*** Opening Passage ***
Beeks Analytics uses the following probe types:

A) Stack probes
There are multiple stack probes in VMX-Capture. They perform decoding of messages, timestamping, mapping, anomaly detection, and generation of pre-aggregated stats. They then send the decoded message, anomalies, and pre-aggregated stats to the Agent service in VMX-Analysis and to a core data feed.

Stack probes provide data for analytics in VMX-Analysis and capture the following types of information: 

  • Data about business objects (transmitted as Agent Events)
    For example, data relating to a quote, order, fill, heartbeat.

  • Latency stats
    For example, Market Data wiretime, TCP roundtrip.

  • Network stats
    For example, bandwidth per link, microbursts per port, loss, window size etc.

To configure a Stack probe, you’ll define a Berkeley Packet Filter (BPF) filter to determine what the probe will listen for. This will be packet-level data such as packet headers, TCP ports, or protocol types. Then you’ll set the data that will be passed to VMX-Analysis.
*** Closing Passage ***
-- Work instructions --
a: According to the probe types text, why does configuring a Stack probe involve defining a Berkeley Packet Filter (BPF) filter? Answer in one to three sentences.
b: Answer these from the probe types text, one a line:
(i) To which two destinations do stack probes send the decoded message, anomalies, and pre-aggregated stats?
(ii) How is data about business objects transmitted?
(iii) What examples of network stats does the text give?
c: Carry on the probe types text from its last sentence.
The extracted data entries below are separate from the probe types text.
*** Opening Supplied data ***
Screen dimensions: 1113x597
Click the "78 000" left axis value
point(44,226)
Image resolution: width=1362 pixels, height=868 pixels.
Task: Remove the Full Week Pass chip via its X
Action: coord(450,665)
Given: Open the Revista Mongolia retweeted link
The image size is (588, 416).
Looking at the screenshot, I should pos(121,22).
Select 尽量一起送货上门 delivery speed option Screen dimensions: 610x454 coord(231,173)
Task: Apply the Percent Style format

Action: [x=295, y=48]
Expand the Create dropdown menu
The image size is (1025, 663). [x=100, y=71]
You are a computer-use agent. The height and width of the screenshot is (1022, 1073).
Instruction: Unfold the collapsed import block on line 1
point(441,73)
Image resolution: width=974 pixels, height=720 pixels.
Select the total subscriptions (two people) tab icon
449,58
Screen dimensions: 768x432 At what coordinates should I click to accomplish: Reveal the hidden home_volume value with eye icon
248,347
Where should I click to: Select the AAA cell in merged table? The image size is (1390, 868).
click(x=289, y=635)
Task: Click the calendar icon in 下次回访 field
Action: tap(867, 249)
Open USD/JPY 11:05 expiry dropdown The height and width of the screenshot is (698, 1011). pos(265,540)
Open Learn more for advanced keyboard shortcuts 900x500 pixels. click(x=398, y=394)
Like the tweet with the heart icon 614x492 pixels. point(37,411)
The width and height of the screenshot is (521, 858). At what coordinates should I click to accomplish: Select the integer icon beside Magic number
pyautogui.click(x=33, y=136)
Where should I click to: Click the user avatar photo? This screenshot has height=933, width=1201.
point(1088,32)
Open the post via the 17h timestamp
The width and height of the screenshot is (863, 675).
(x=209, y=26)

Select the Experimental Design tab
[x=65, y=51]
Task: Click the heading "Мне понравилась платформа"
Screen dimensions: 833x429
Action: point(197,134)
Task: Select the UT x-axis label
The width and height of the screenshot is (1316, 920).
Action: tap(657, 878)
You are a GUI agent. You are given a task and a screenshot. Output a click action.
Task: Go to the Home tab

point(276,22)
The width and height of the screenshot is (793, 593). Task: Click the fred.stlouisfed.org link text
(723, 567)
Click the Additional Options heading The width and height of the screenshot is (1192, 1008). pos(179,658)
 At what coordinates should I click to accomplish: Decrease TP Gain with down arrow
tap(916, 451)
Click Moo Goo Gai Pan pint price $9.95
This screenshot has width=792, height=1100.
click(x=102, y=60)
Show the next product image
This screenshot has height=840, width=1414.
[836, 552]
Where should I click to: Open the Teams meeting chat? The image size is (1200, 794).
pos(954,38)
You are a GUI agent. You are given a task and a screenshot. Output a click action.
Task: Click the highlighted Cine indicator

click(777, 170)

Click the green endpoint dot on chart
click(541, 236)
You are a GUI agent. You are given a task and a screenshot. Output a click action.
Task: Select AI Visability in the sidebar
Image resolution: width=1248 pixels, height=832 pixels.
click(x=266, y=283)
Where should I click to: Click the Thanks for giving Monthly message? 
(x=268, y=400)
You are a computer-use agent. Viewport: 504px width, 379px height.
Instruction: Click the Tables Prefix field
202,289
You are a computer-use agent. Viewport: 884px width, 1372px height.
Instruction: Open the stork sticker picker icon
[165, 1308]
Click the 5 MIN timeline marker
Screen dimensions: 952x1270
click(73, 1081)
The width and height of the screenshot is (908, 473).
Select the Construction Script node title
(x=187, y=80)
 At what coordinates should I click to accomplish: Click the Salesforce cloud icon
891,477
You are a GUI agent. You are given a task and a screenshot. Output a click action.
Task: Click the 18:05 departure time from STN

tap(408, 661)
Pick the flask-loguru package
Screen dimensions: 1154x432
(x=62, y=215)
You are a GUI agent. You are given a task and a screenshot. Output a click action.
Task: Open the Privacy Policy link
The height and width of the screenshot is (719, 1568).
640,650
*** Closing Supplied data ***
-- Results for the exercise --
a: The BPF filter determines what the probe will listen for. This is packet-level data such as packet headers, TCP ports, or protocol types.

b:
(i) The Agent service in VMX-Analysis and a core data feed.
(ii) As Agent Events.
(iii) Bandwidth per link, microbursts per port, loss, and window size.

c:
B) Packet Capture probes
There are multiple packet capture probes in VMX-Capture. They capture packets to disk to provide a store of the captured data, which users can then consult if needed for diagnostics or evidence. Packets are stored in pcap files compressed with Gzip. VMX-Capture can capture network data, without loss, to compressed PCAP files at up to 100Gb/s sustained.

Packet capture (to disk) provides the following:

  1. An absolute record of network traffic at packet-level. Use it as evidence in disputes, or if you need to go back to calculate some stats, or decode protocols that you didn't have decoders in place for at the time. Packet capture viewing tools (such as Wireshark) can be used to view the data in this repository, and VMX-Capture allows you to filter the capture files to the precise timing and BPF filter that you need.

  2. Market Data replay with mdPlay, in which we very accurately reproduce market conditions by replaying market data from these captures with exactly the same timings as the original.

To configure a Packet Capture probe, the Napatech card is configured with the the data that the probe will listen for. The probe outputs files in pcap form that are compressed into gz archives. The file naming convention is [probename][timestamp].pcap.gz

A Packet Capture probe writes a new pcap file to disk every 10 seconds.